Copy everything from the line containing "You are a GUI" down to the end of the listing below, and leave the pictures out of your copy.
▼▼▼
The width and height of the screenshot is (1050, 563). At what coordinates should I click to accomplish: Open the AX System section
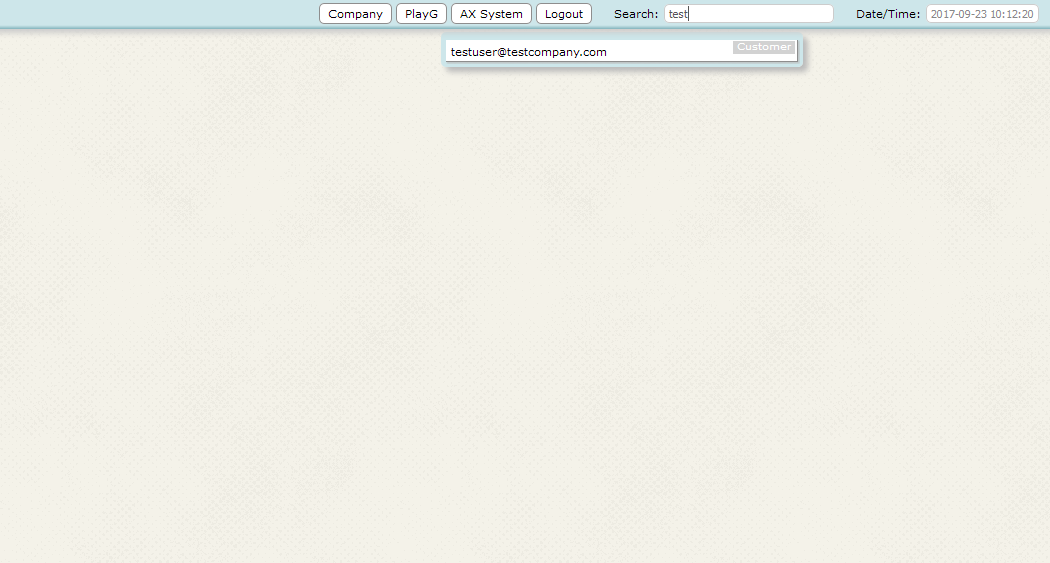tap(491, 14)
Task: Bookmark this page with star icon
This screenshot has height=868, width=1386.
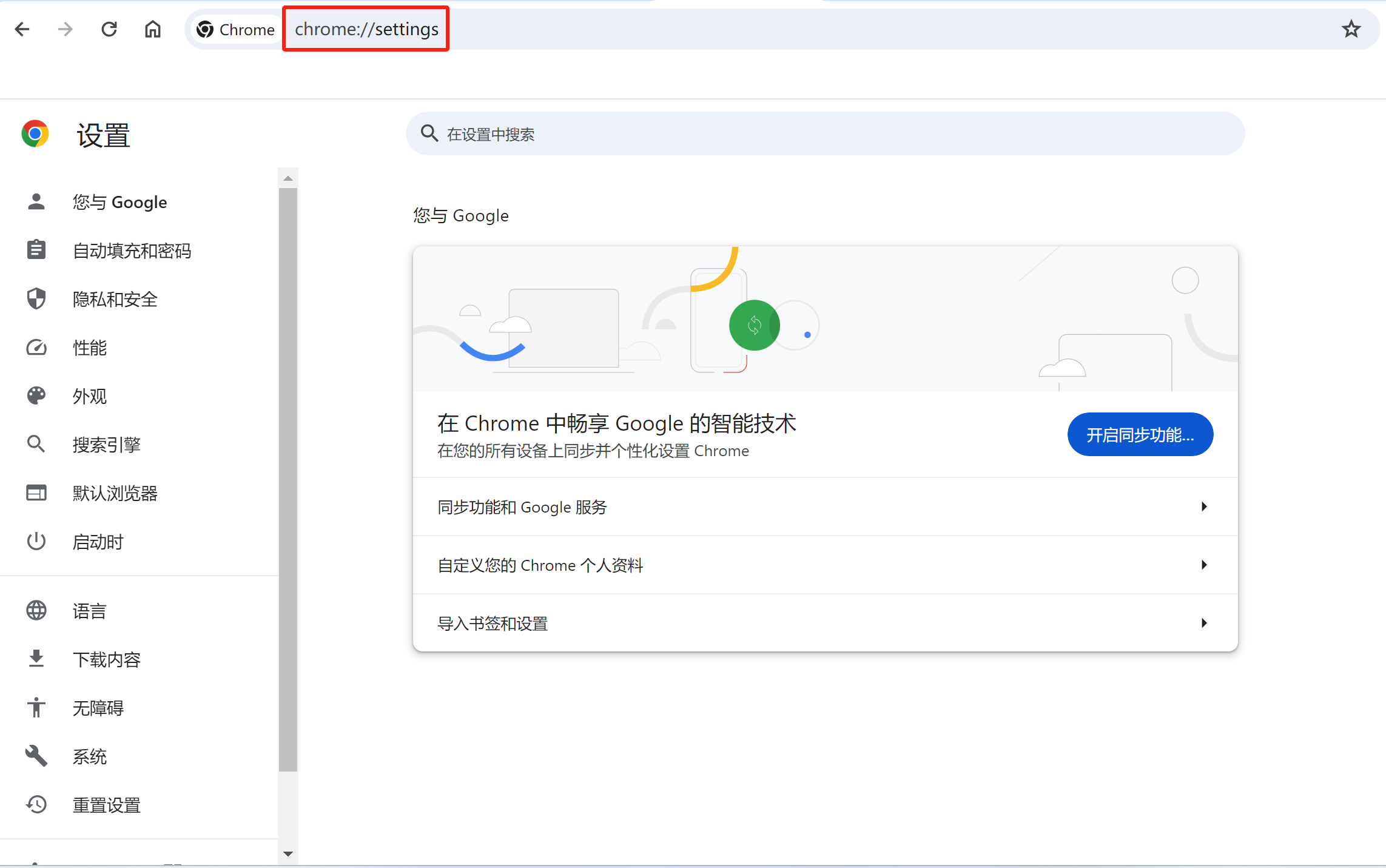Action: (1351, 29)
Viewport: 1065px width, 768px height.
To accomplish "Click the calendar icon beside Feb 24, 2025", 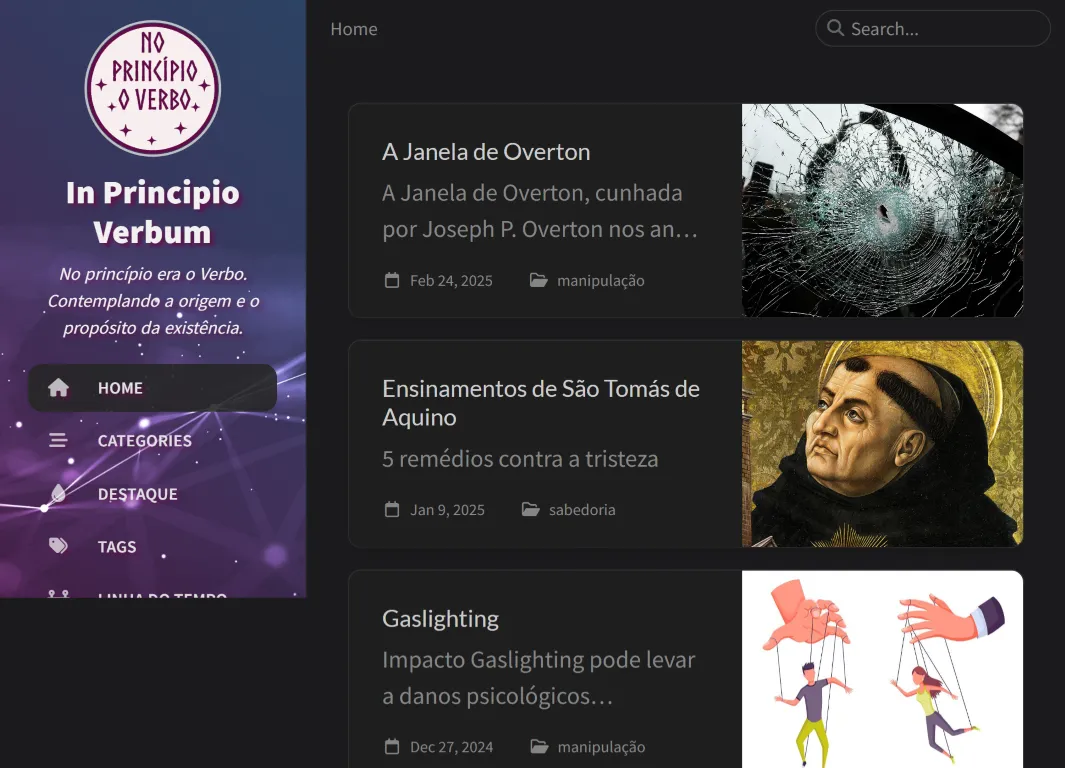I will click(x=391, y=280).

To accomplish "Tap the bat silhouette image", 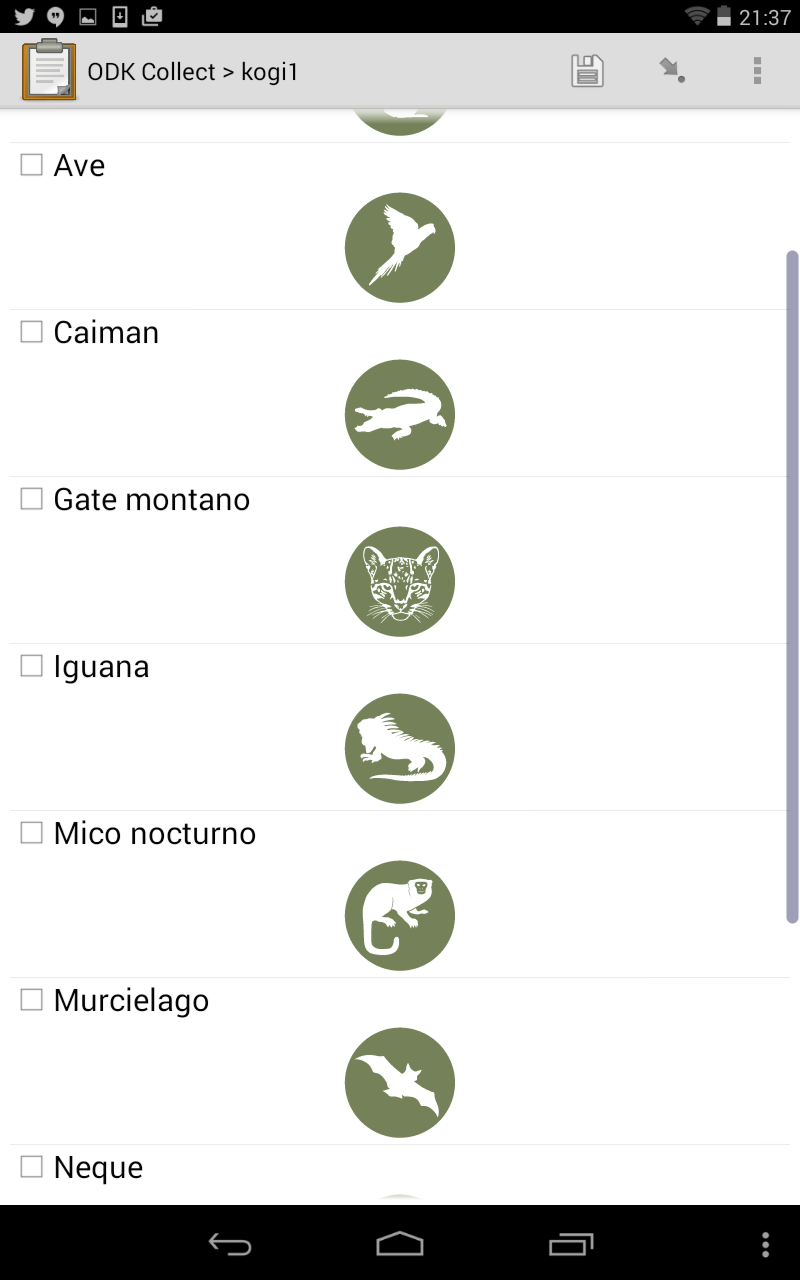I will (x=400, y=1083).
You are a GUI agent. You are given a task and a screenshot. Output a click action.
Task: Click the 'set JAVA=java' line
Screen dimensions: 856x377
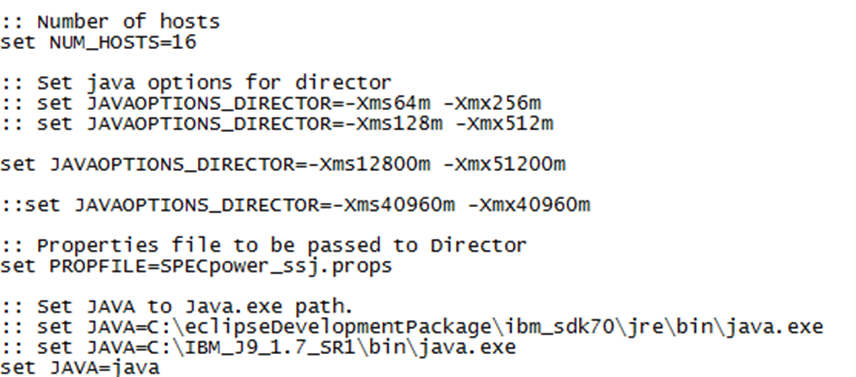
▲▲▲
◆ **REPLY**:
You are a GUI agent. You are given a task and a screenshot. Output a click action.
Task: Click the 'set JAVA=java' line
Screen dimensions: 856x377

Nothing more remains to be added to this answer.